Prior to the development of integrated read-only memory (ROM) circuits, permanent (or read-only) random-access memory was often constructed using diode matrices driven by address decoders, or specially wound core rope memory planes.

Types of RAM[edit]

The two main forms of modern RAM are static RAM (SRAM) and dynamic RAM (DRAM). In SRAM, a bit of data is stored using the state of a six transistor memory cell. This form of RAM is more expensive to produce, but is generally faster and requires less power than DRAM and, in modern computers, is often used as cache memory for the CPU. DRAM stores a bit of data using a transistor and capacitor pair, which together comprise a DRAM memory cell. The capacitor holds a high or low charge (1 or 0, respectively), and the transistor acts as a switch that lets the control circuitry on the chip read the capacitor's state of charge or change it. As this form of memory is less expensive to produce than static RAM, it is the predominant form of computer memory used in modern computers.

Both static and dynamic RAM are considered volatile, as their state is lost or reset when power is removed from the system. By contrast, read-only memory (ROM) stores data by permanently enabling or disabling selected transistors, such that the memory cannot be altered. Writeable variants of ROM (such as EEPROM and flash memory) share properties of both ROM and RAM, enabling data to persist without power and to be updated without requiring special equipment. These persistent forms of semiconductor ROM include USB flash drives, memory cards for cameras and portable devices, etc. ECC memory (which can be either SRAM or DRAM) includes special circuitry to detect and/or correct random faults (memory errors) in the stored data, using parity bits or error correction code.

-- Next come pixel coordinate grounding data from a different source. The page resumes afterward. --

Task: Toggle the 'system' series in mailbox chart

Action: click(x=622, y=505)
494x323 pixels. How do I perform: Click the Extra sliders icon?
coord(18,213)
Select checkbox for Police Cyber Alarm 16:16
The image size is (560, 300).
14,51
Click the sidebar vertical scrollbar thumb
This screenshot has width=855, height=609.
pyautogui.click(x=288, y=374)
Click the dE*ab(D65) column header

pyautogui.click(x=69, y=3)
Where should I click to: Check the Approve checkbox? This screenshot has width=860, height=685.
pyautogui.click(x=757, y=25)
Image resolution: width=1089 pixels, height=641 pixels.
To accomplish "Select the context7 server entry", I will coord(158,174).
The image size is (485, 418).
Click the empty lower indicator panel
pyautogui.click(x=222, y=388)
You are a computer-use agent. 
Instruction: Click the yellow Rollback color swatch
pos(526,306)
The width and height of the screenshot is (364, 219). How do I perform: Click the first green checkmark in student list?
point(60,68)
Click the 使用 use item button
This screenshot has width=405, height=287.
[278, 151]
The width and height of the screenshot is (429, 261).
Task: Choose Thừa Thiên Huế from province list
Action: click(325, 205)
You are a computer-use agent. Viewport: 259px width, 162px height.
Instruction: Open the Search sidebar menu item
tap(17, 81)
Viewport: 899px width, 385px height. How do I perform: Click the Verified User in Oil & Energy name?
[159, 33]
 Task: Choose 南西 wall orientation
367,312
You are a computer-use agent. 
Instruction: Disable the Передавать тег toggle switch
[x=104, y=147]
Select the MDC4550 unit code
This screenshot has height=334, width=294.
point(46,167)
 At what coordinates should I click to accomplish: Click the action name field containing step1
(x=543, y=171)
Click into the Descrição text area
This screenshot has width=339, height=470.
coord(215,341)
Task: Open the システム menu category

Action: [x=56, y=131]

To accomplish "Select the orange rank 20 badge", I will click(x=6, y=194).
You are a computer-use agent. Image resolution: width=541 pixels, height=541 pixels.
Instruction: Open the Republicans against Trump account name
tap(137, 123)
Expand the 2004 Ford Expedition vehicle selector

In general, the term RAM refers solely to solid-state memory devices (either DRAM or SRAM), and more specifically the main memory in most computers. In optical storage, the term DVD-RAM is somewhat of a misnomer since, unlike CD-RW or DVD-RW it does not need to be erased before reuse. Nevertheless, a DVD-RAM behaves much like a hard disc drive if somewhat slower.

Memory hierarchy[edit]

Main article: Memory hierarchy

One can read and over-write data in RAM. Many computer systems have a memory hierarchy consisting of Processor registers, on-die SRAM caches, external caches, DRAM,paging systems and virtual memory or swap space on a hard drive. This entire pool of memory may be referred to as "RAM" by many developers, even though the various subsystems can have very different access times, violating the original concept behind the random access term in RAM. Even within a hierarchy level such as DRAM, the specific row, column, bank, rank, channel, or interleave organization of the components make the access time variable, although not to the extent that rotating storage media or a tape is variable. The overall goal of using a memory hierarchy is to obtain the higher possible average access performance while minimizing the total cost of the entire memory system (generally, the memory hierarchy follows the access time with the fast CPU registers at the top and the slow hard drive at the bottom).

In many modern personal computers, the RAM comes in an easily upgraded form of modules called memory modules or DRAM modules about the size of a few sticks of chewing gum. These can quickly be replaced should they become damaged or when changing needs demand more storage capacity. As suggested above, smaller amounts of RAM (mostly SRAM) are also integrated in the CPU and other ICs on the motherboard, as well as in hard-drives, CD-ROMs, and several other parts of the computer system.

Other uses of RAM[edit]

In addition to serving as temporary storage and working space for the operating system and applications, RAM is used in numerous other ways.

Virtual memory[edit]

Main article: virtual memory

Most modern operating systems employ a method of extending RAM capacity, known as "virtual memory". A portion of the computer's hard drive is set aside for a paging file or ascratch partition, and the combination of physical RAM and the paging file form the system's total memory. (For example, if a computer has 2 GB of RAM and a 1 GB page file, the operating system has 3 GB total memory available to it.) When the system runs low on physical memory, it can "swap" portions of RAM to the paging file to make room for new data, as well as to read previously swapped information back into RAM. Excessive use of this mechanism results in thrashing and generally hampers overall system performance, mainly because hard drives are far slower than RAM.

RAM disk[edit]

Main article: RAM drive

Software can "partition" a portion of a computer's RAM, allowing it to act as a much faster hard drive that is called a RAM disk. A RAM disk loses the stored data when the computer is shut down, unless memory is arranged to have a standby battery source.

Shadow RAM[edit]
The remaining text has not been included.